If a line in the entries contains the word "Task", list it.

————

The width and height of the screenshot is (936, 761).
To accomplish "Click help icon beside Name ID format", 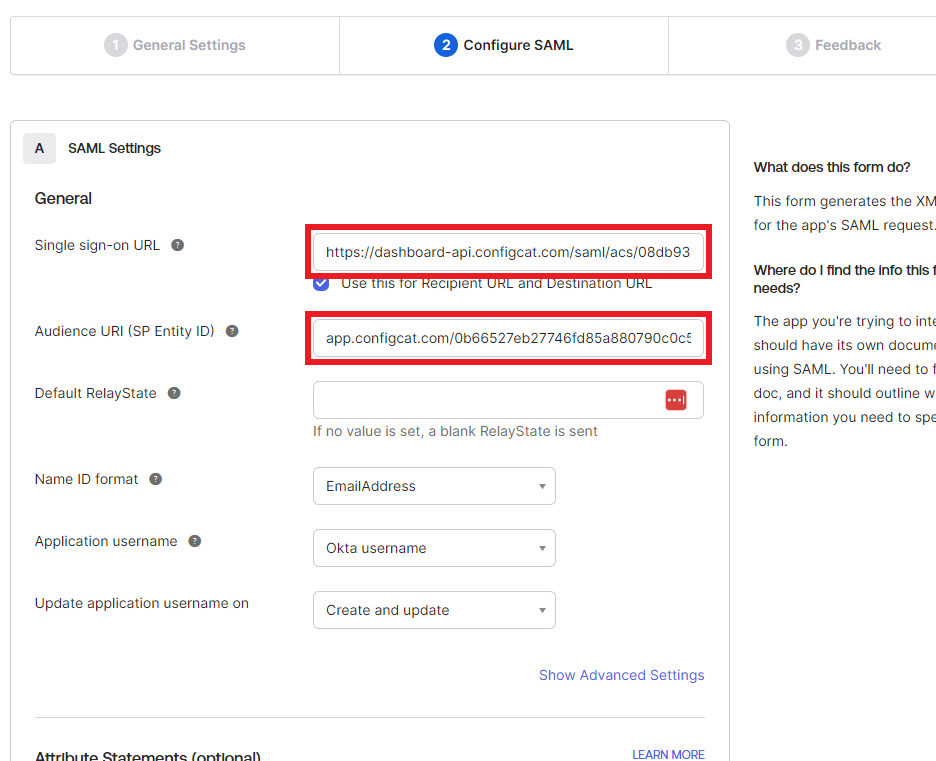I will [156, 479].
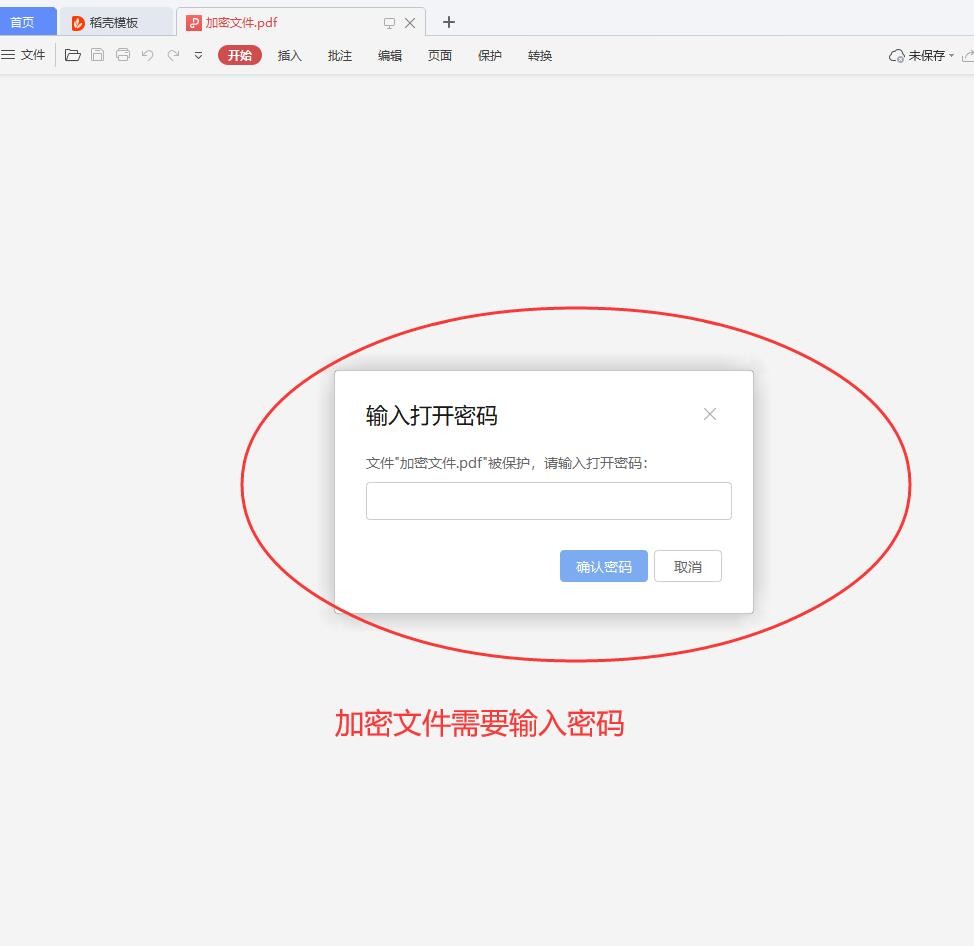Switch to the 保护 ribbon tab
974x946 pixels.
point(489,56)
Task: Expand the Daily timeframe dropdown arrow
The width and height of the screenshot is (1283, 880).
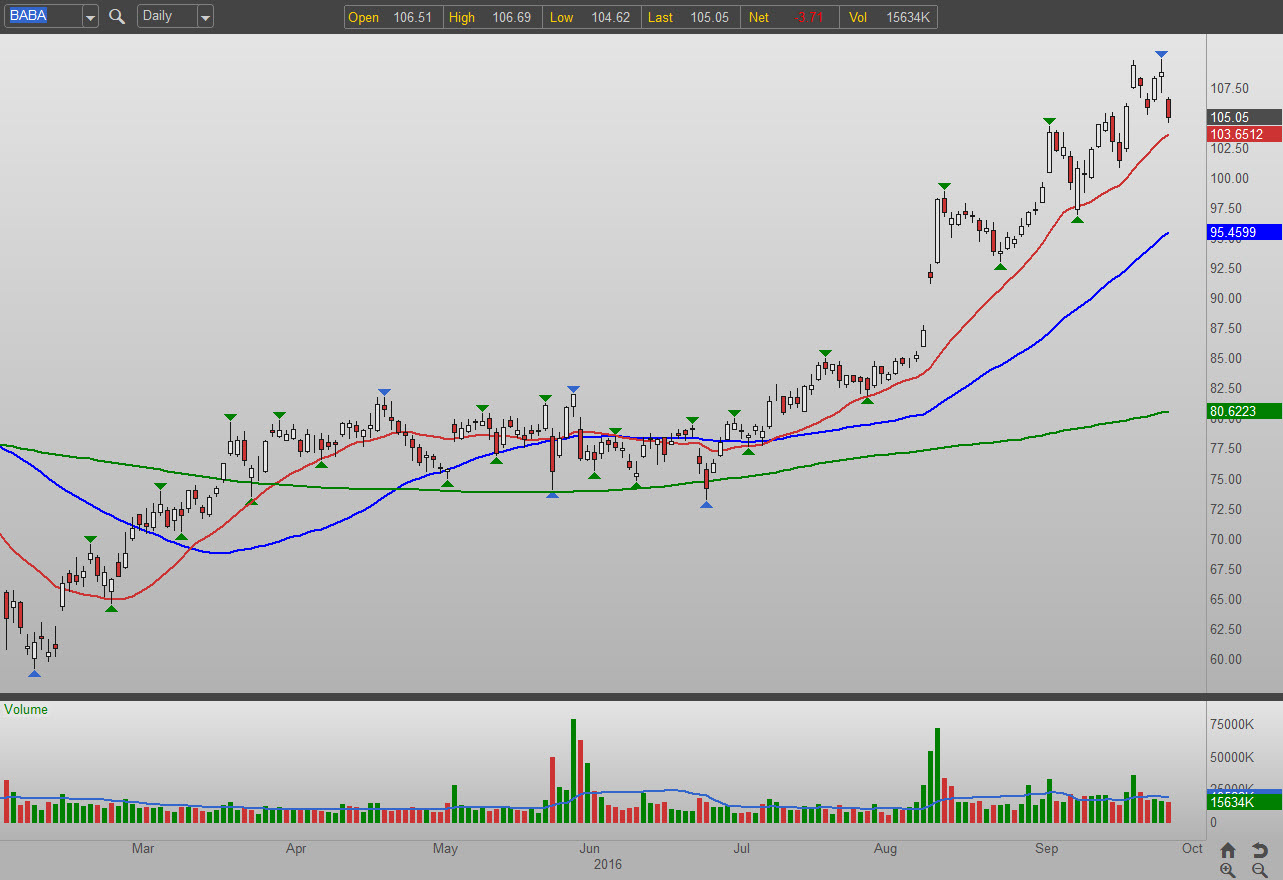Action: [205, 17]
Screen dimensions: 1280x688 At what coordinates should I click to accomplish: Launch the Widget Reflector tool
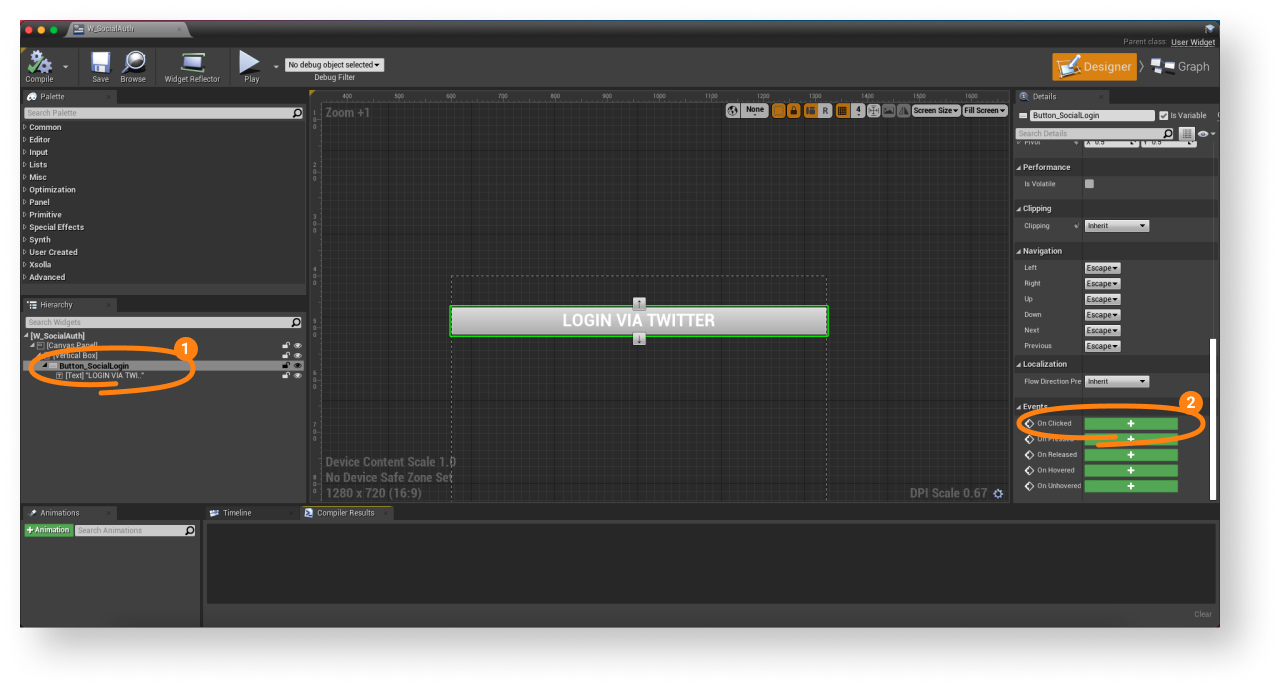[192, 64]
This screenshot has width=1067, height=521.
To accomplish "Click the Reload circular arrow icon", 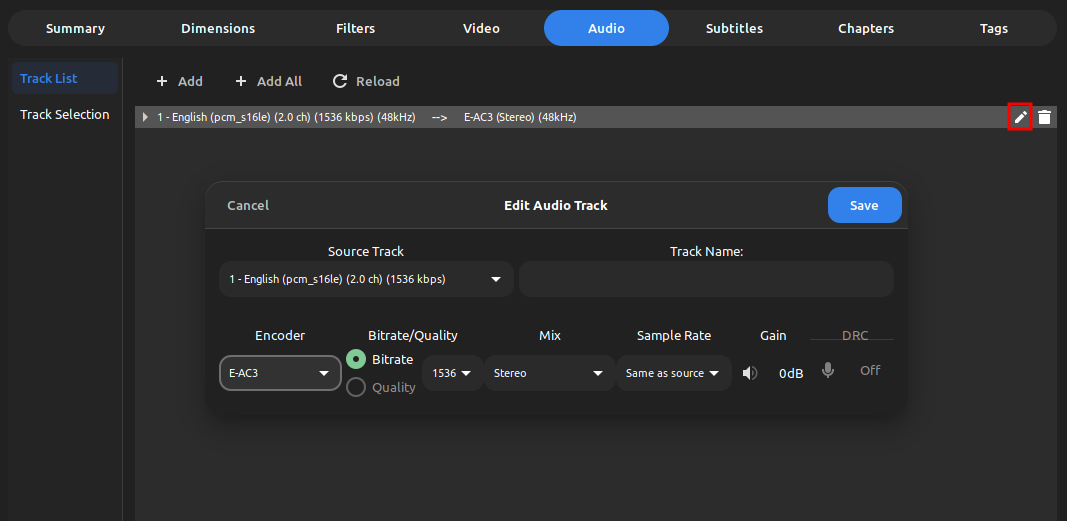I will coord(340,81).
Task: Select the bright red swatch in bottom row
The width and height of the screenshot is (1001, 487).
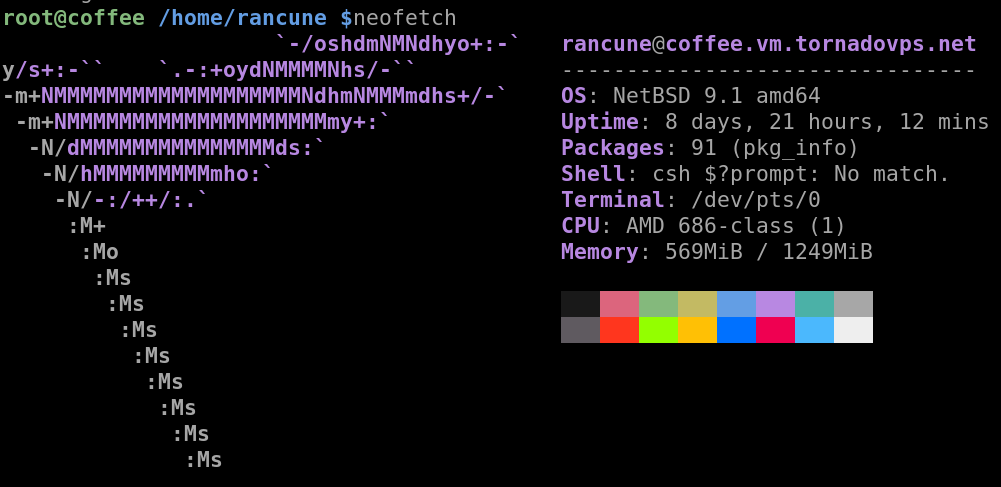Action: (619, 330)
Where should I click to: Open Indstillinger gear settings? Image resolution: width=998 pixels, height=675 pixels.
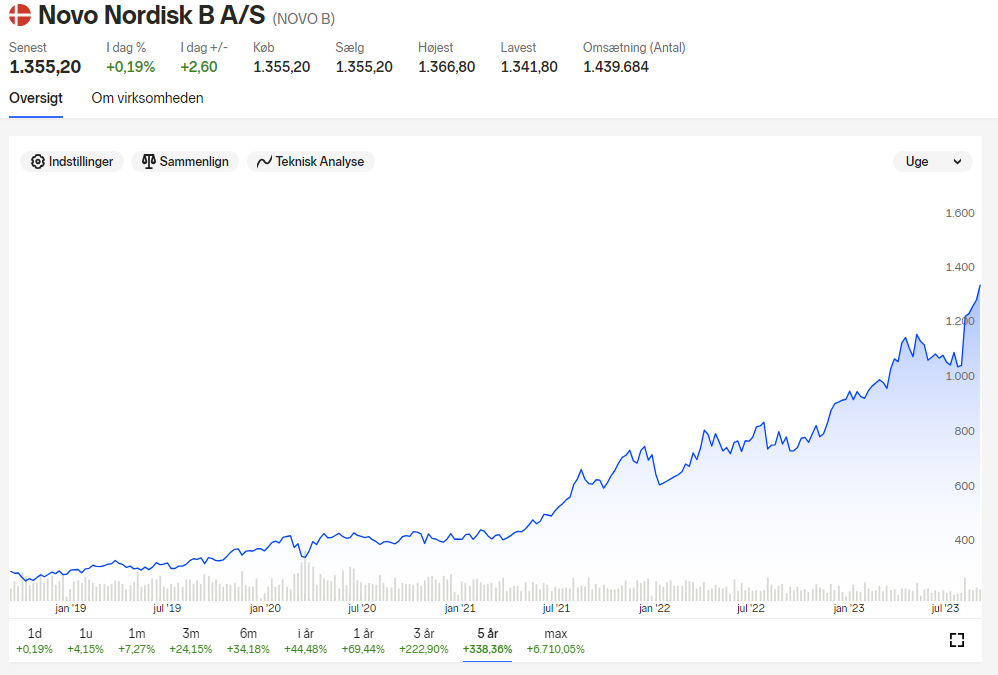click(72, 162)
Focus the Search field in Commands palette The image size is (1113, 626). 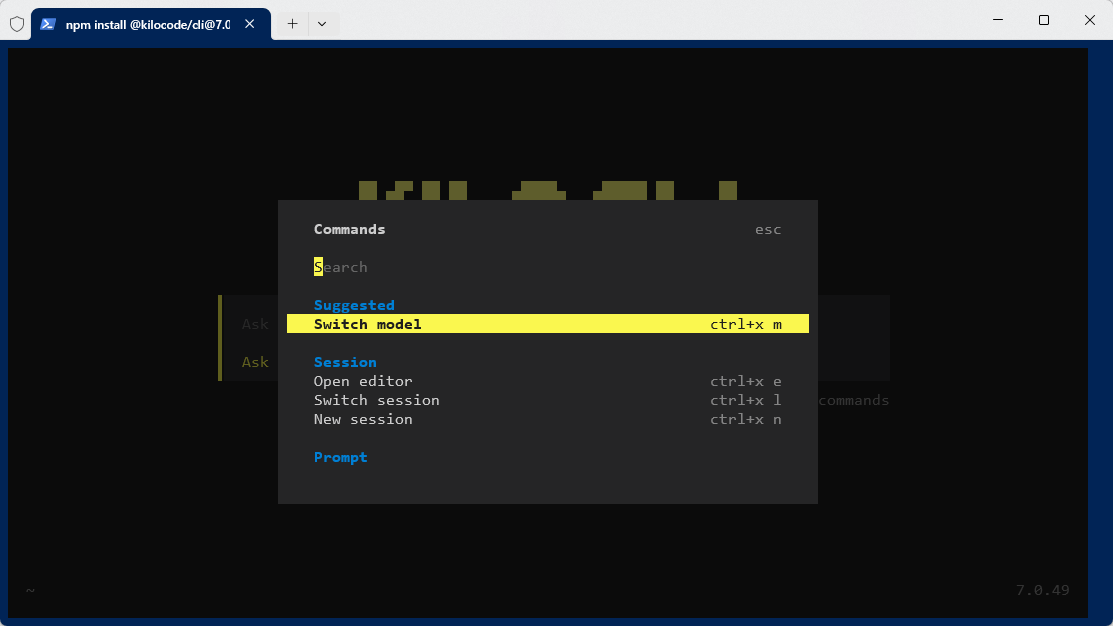click(x=400, y=267)

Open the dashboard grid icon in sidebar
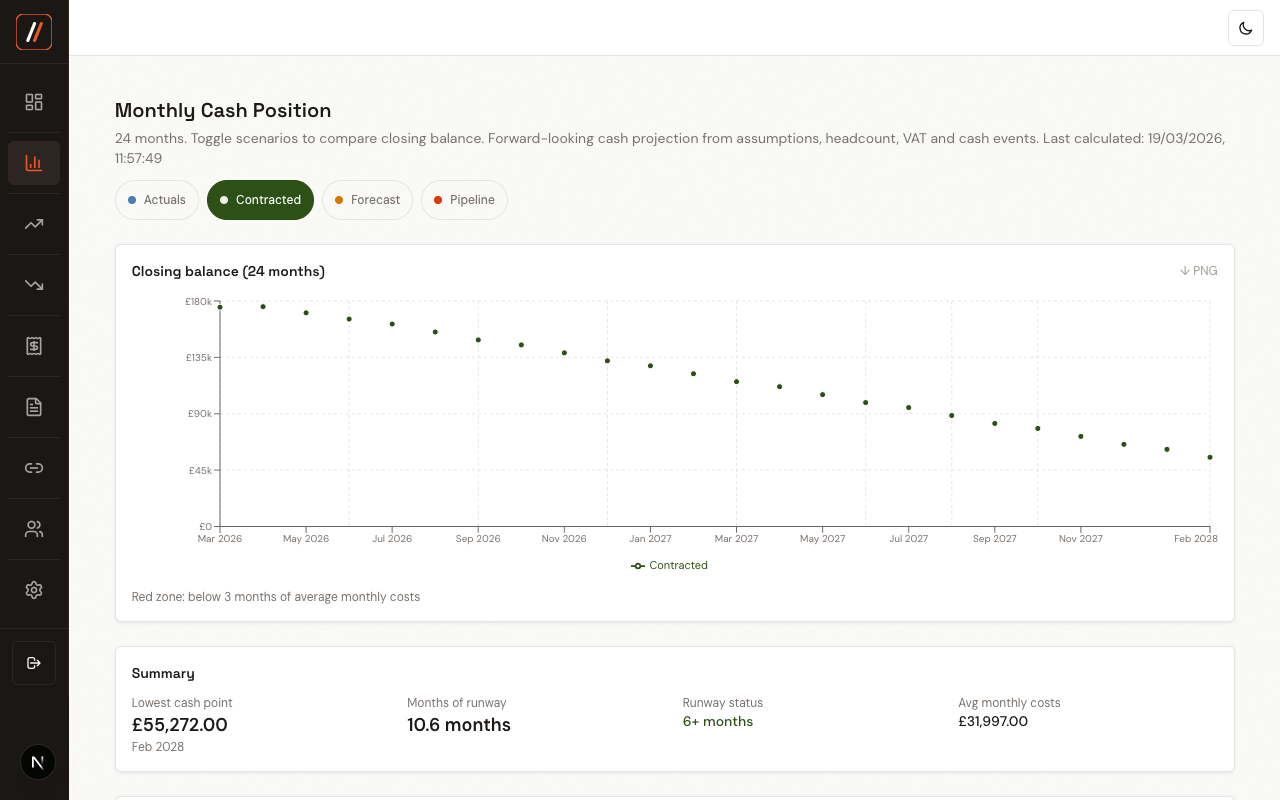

————

▶ Written reply
Task: Expand the Daily timeframe dropdown arrow
Task: Select the bright red swatch in bottom row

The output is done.